Town officials recommended to voters a plan for taxing under that debt exclusion in order to build town reserves for next fiscal year in light of likely cuts to state aid and declining miscellaneous local revenues.

Keefe made the main presentation on Monday night due to the absence of Board of Assessors member Richard Simmons Jr., who was performing the same function in Belmont in his capacity as a professional assessing manager in that town.

Keefe noted that property values for the purpose of this fiscal year are based on values as of January 1, 2008.

They are established by using three factors — a cost approach, studying sales prices for comparable properties, and an income-based approach for commercial properties.

He noted that for the town’s single-family homes, median sales prices increased dramatically from about $350,000 in Fiscal Year 2000 to about $550,000 by Fiscal Year 2005. Since that time, there has been a “slight retrenching and leveling off,” with values closer to $500,000 over the last several years. Home values are actually down two percent for Fiscal Year 2009, and down 4.5 percent from two years ago.

Commercial values soared quickly from Fiscal Year 2002 to 2002, they flattened out before another big increase in 2005, and have remained flat since.

The town’s tax base remains heavily residential, with 92.3 percent of the total value in that category, with the remaining value divided into commercial (5.9 percent), personal (one percent) and industrial (0.8 percent) categories.
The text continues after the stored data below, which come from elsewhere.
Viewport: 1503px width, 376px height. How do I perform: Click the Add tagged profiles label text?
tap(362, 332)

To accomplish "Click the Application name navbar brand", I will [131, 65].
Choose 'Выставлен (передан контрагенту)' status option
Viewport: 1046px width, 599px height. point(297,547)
Despite the passage of overrides and debt exclusions in recent years, Lynnfield still has a relatively low property tax burden when compared to other suburban towns in the region. The average single-family tax bill of $5828 in Fiscal Year 2008 was higher than the tax bills of North Reading, Reading and Middleton, which ranged from $5803 to $5357, but lower than those of Wenham, Boxford, Swampscott, Hamilton, Topsfield, Andover, Marblehead and North Andover, which ranged from $8260 to $5867.

Wakefield’s residential tax bill was significantly lower than Lynnfield’s, at $4101.
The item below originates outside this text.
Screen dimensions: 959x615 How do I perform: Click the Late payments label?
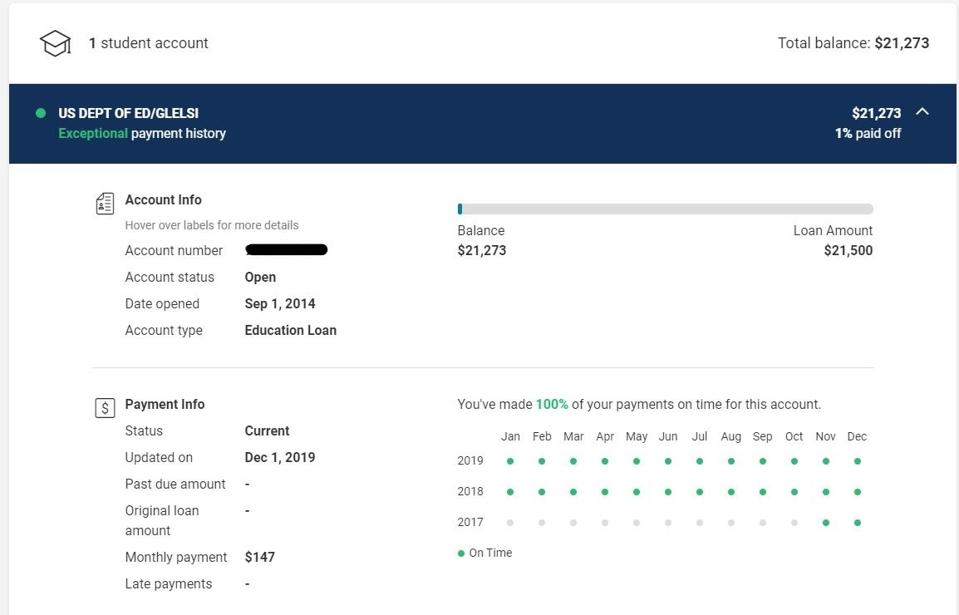[x=168, y=584]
As it has every year, the Board of Selectmen showed no interest in adopting either the residential exemption or the commercial exemption.

The residential exemption exempts from taxation a percentage ranging from 0 to 20 percent of the average residential value for every owner-occupied residential property, and increases the residential tax rate to maintain the amount of the residential levy.

It is generally adopted in communities that have a many apartment buildings (Boston, Cambridge, Somerville) or many seasonal rental properties (Nantucket).

In a community such as Lynnfield, without a significant amount of properties in either of these categories, adoption of the residential exemption would essentially become a graduated property tax, shifting, as Keefe pointed out, the tax burden from less expensive homes to more expensive homes.

In an example given by Keefe, adoption of a residential exemption of about 10 percent would result in the annual tax bill on a residential property valued at $300,000 to be reduced by $327, with the owner of a property valued at $800,000 paying $215 more annually.

The commercial exemption applies to commercial properties worth less than $1 million and occupied by businesses with 10 or fewer employees. The property tax reduction is realized by the property owner, not the business tenants in rental properties. Only five of 351 municipalities in the state have implemented this exemption, which Keefe said would involve a great deal of paperwork and verification while benefiting very few property owners.